FWIW, I'd replace the doubler stack caps. with 220 μF. parts and double the 1st decoupling cap. to 100 μF. Modern 'lytics are much more volumetrically efficient than the old twistlok parts. Install a CL-130 inrush current limiter in the red/white line, to tame turn on surges,

Replace the OEM doubler diodes with low noise UF4007s.
 
Check V5, the 12AU7/ECC82. The unbypassed cathode of the concertina phase splitter is subject to filament to cathode leakage.

Connect a 1 uF cap from V5 Pin 2 to ground, and another 1 uF cap from V5 pin 7 to ground. If that does it, then remove the caps, and replace V5 recent production JJ ECC82s (has a spiral filament).

If it still has the hum, then replace V4 12AX7/ECC83 with a recent production JJ ECC83s (it has a spiral filament). You did say that the hum was still there when you turn the volume down, that means the problem is after the volume control, unless you have a ground loop on the volume control.

What is left could be B+ filtering. There is lots of open loop gain in the 12AX7, and Pentode wired 7408 stages. If B+ has too much ripple, negative feedback will not get rid of the effect of all of that B+ ripple.

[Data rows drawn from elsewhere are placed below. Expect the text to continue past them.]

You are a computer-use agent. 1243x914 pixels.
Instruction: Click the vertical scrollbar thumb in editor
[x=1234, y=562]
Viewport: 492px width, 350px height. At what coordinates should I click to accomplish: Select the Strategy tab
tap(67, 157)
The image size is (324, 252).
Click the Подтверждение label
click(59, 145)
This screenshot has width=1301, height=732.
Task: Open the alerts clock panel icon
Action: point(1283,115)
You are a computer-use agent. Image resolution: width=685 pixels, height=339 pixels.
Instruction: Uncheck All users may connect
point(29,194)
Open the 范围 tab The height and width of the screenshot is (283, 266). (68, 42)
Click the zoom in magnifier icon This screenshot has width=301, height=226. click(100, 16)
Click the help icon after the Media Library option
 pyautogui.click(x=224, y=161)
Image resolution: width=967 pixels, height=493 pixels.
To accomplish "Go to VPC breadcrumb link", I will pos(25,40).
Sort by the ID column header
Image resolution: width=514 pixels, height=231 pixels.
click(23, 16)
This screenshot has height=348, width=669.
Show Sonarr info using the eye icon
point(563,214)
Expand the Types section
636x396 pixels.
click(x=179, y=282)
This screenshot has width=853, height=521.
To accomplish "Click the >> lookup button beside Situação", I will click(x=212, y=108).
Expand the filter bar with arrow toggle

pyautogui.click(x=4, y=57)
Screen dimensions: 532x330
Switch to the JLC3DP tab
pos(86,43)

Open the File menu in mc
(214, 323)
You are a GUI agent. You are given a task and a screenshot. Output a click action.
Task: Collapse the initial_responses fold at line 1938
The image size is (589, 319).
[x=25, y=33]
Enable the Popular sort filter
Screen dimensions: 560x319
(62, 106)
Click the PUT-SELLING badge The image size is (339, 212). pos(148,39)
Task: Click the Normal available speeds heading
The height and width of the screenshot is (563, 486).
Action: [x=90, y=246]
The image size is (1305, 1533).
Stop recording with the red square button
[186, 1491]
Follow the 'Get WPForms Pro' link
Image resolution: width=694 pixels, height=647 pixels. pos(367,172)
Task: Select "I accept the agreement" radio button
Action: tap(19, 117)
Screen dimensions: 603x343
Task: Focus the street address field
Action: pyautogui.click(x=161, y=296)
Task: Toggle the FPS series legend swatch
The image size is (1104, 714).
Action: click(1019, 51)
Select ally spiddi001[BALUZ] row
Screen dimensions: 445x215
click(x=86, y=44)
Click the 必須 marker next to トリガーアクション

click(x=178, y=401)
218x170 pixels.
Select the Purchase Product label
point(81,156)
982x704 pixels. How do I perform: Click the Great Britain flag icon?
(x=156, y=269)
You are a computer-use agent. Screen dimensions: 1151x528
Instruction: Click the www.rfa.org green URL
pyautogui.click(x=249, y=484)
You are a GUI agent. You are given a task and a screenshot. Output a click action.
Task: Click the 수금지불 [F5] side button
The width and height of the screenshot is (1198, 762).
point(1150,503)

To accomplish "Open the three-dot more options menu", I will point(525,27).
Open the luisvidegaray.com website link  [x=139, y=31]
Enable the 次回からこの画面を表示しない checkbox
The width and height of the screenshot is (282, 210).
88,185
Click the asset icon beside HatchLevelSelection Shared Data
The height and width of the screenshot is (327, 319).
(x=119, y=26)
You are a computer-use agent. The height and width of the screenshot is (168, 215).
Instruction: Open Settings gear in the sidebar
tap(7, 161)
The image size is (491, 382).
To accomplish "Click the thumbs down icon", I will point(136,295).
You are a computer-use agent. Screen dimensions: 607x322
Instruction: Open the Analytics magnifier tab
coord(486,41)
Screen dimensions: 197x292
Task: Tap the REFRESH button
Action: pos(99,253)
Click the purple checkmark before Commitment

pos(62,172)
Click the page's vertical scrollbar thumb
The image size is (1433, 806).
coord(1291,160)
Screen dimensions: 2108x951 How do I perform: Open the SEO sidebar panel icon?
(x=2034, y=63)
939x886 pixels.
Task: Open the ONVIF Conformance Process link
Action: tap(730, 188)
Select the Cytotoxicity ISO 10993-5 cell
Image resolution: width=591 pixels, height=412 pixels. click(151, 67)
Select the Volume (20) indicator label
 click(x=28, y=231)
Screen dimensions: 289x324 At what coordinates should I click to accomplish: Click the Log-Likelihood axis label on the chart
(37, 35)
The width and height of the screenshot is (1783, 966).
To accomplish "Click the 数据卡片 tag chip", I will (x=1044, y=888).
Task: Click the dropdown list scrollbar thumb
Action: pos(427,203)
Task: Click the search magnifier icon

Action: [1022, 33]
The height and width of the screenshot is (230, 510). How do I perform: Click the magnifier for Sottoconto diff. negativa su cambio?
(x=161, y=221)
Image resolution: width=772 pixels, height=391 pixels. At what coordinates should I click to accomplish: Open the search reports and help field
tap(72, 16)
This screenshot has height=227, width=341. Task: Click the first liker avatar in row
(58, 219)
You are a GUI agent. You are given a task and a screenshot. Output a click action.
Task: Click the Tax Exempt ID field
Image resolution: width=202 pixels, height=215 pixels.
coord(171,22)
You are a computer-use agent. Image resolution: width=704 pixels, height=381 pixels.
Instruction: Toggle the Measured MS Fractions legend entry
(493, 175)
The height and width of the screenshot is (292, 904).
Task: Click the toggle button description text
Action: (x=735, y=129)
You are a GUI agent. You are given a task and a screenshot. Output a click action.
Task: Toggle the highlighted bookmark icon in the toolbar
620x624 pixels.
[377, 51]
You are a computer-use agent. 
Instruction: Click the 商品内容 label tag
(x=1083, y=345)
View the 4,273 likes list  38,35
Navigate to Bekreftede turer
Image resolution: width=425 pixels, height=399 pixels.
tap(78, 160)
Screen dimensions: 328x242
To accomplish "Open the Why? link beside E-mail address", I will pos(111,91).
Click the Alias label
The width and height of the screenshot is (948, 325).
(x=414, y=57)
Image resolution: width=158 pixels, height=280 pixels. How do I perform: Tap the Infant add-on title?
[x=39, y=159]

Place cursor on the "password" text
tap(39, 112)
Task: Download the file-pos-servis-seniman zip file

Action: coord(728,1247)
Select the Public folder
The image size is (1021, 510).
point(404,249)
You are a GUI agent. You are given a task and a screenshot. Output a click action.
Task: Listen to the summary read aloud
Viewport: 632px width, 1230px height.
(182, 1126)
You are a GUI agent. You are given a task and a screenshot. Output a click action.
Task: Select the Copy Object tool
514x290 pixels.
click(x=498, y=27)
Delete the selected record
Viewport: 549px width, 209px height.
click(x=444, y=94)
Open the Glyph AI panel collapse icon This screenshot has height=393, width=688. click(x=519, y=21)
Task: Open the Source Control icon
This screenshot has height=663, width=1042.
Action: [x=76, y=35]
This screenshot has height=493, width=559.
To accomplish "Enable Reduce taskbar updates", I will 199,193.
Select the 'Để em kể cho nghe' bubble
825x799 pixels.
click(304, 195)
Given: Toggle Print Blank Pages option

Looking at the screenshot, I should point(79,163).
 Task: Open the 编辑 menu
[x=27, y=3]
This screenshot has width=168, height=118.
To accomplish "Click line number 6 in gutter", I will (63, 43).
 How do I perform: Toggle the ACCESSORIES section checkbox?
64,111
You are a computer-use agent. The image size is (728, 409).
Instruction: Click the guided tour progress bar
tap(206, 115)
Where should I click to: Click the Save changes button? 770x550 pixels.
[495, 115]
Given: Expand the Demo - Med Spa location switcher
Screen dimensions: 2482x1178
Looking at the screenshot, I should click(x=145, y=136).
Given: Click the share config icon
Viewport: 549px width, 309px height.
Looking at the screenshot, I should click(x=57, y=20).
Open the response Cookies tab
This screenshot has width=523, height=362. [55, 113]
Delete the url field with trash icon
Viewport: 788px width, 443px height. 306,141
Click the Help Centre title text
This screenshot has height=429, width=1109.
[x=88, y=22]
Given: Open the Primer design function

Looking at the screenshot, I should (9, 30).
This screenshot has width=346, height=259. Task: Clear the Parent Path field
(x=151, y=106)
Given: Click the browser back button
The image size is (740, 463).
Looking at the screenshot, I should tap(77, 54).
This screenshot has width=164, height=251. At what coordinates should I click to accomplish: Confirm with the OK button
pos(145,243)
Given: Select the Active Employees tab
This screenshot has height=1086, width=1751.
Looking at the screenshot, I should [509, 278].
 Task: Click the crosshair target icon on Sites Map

I had a brand new A300 (brand new parts), and it had hum. There was not only low frequency hum, it sounded a little like a drill motor interference. Is that about what your amp sounds like?
 
I have another 12au7 on hand and tried it, no difference. I also have 2 new JJ ECC83s, I put them in V3 and v4, no difference. For the test, does it have to be a 1uf cap? I think I have some 12 and 30uf caps on hand.

I replaced the original volume control with a modern replacement due to one channel not working on the original. hum was present with the old one. The hum does not change volume based on the volume control. It is always there, even when turned all the way down.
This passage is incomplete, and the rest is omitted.